Reconnaître la Cigogne blanche
Son nom scientifique est 'Ciconia ciconia', de la famille des Ciconiidés (ordre des Ciconiiformes)
À quoi je ressemble…
La Cigogne blanche est plus grande que le héron cendré avec un long cou et de longues pattes.
Le plumage de la tête et du corps est blanc.
Ses ailes sont blanches et noires.
Elle a le bec et les pattes rouges.
On reconnaît les juvéniles à leur bec sombre qui se teinte ensuite d'orange plus terne à la base avec la pointe foncée.
Mes chants, mes cris…
On entend principalement la Cigogne blanche lors de la reproduction lorsque les adultes au nid se saluent mutuellement.
Elle produit alors des claquements de becs, la tête renversée vers l'arrière, touchant le dos.
Comment je me comporte…
La Cigogne blanche est plutôt familière si on ne l'effraie pas. Elle niche souvent près des hommes.
Elle vole le cou tendu, les longues pattes dépassant la queue…
Souvent en cercle désorganisé, en hauteur.
On peut parfois la confondre avec le Pélican blanc, mais celui-ci vole le cou replié, les pattes ne dépassant pas de la queue et en cercle synchronisé.
Elle se rassemble en dortoirs pour la nuit. Souvent en hauteur, à l'abri des prédateurs.
Comment je me reproduis…
La Cigogne blanche installe son nid sur les toits, les poteaux électriques et parfois dans les arbres.

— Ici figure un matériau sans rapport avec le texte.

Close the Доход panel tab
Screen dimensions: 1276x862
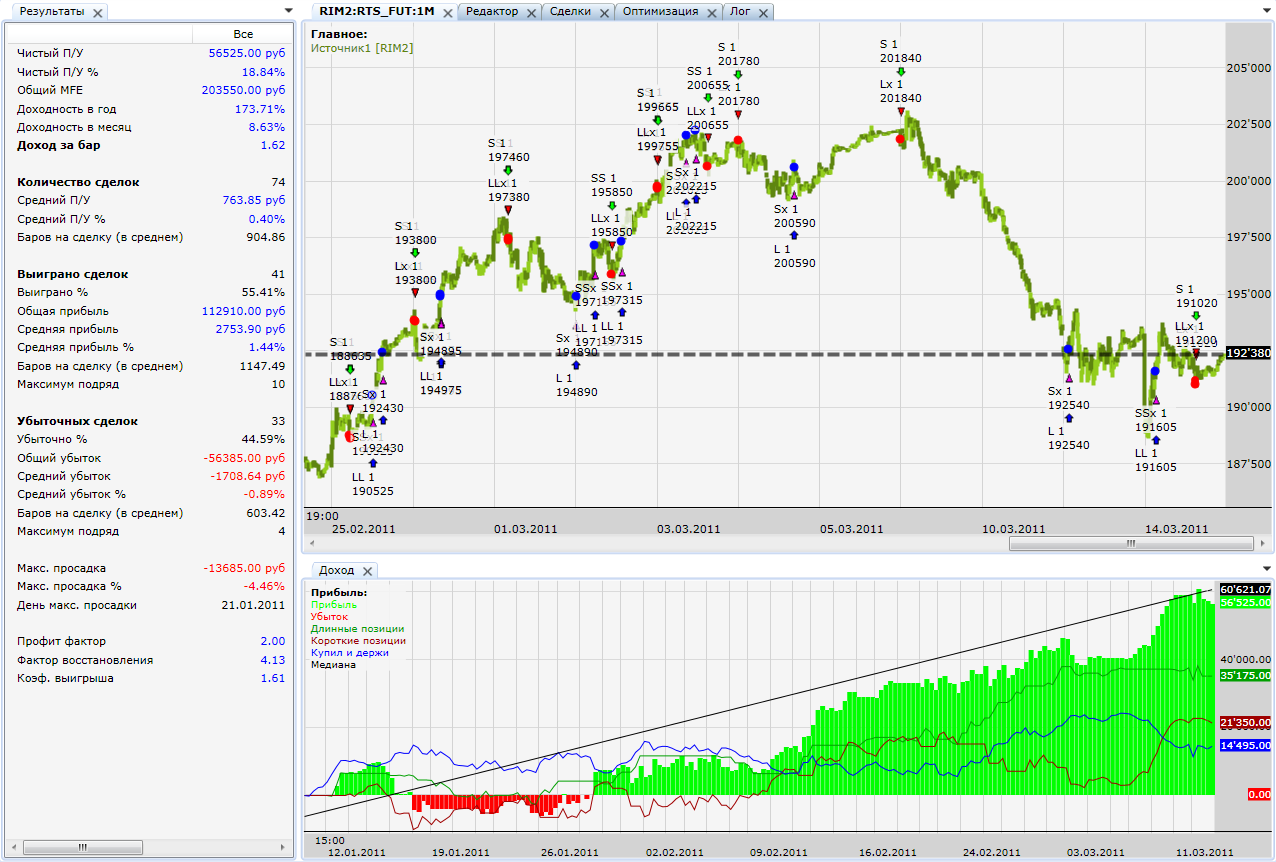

Son nid est fait de branchages, placé pour y accéder facilement au vol sans être gêné.
Il est réoccupé et rechargé chaque année par le couple et peut ainsi atteindre des dimensions et un poids importants.
En plumage nuptial, de longues plumes blanches apparaissent au niveau du cou.
Ce que je mange…
La Cigogne blanche se nourrit de grenouilles, de poissons et de petits mammifères.

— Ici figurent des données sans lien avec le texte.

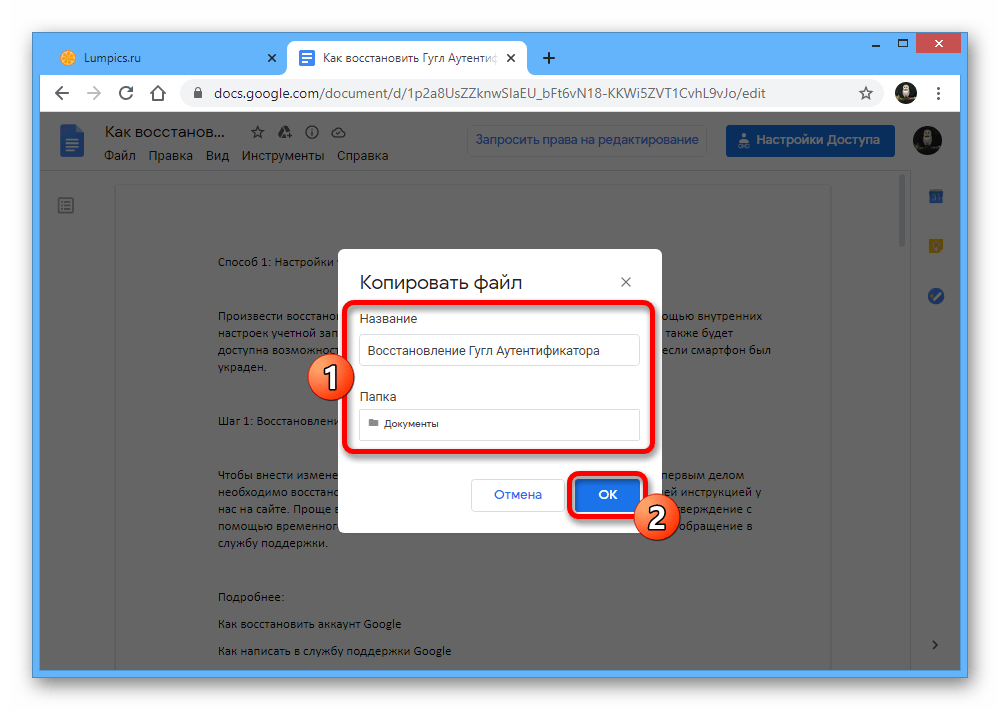
Task: Star the document with the star icon
Action: pos(257,132)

Mais aussi d'insectes et de vers.
Elles se nourrissent souvent en groupe, lors des pauses migratoires ou en hiver.
Où me trouver…
On la trouve près des zones cultivées proches des cours d'eau (marais, terres inondées).
On observe une plus grande concentration d'individus à l'Est de l'Europe qu'à l'ouest.

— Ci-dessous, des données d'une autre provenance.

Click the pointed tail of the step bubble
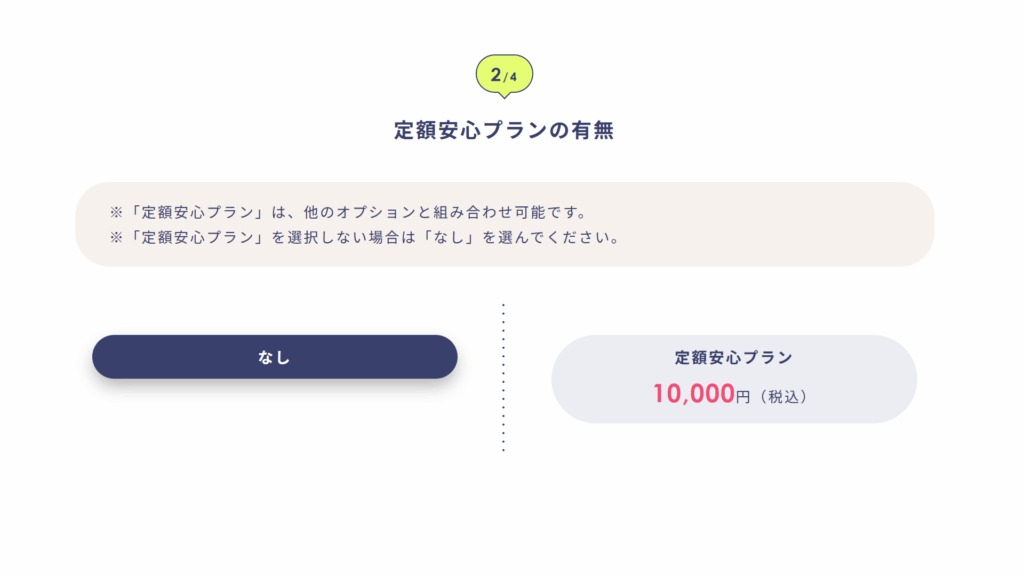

Cela pourrait être lié à la pollution des zones humides et leur assèchement.
C'est une grande migratrice qui hiverne en Afrique tropicale et revient en Europe en avril.
Elle ne migre pas au-dessus de la mer par manque d'ascendance thermique et se concentre alors sur deux voies terrestres.
Ainsi, le passage migratoire par le Bosphore et le Gibraltar peut être impressionnant fin août.
Ces dernières années, une partie de la population européenne s'est sédentarisée par des hivers plus doux et la présence de nourriture dans les centres d'enfouissements biodégradables.
Elle peut vivre jusqu'à vingt-six ans.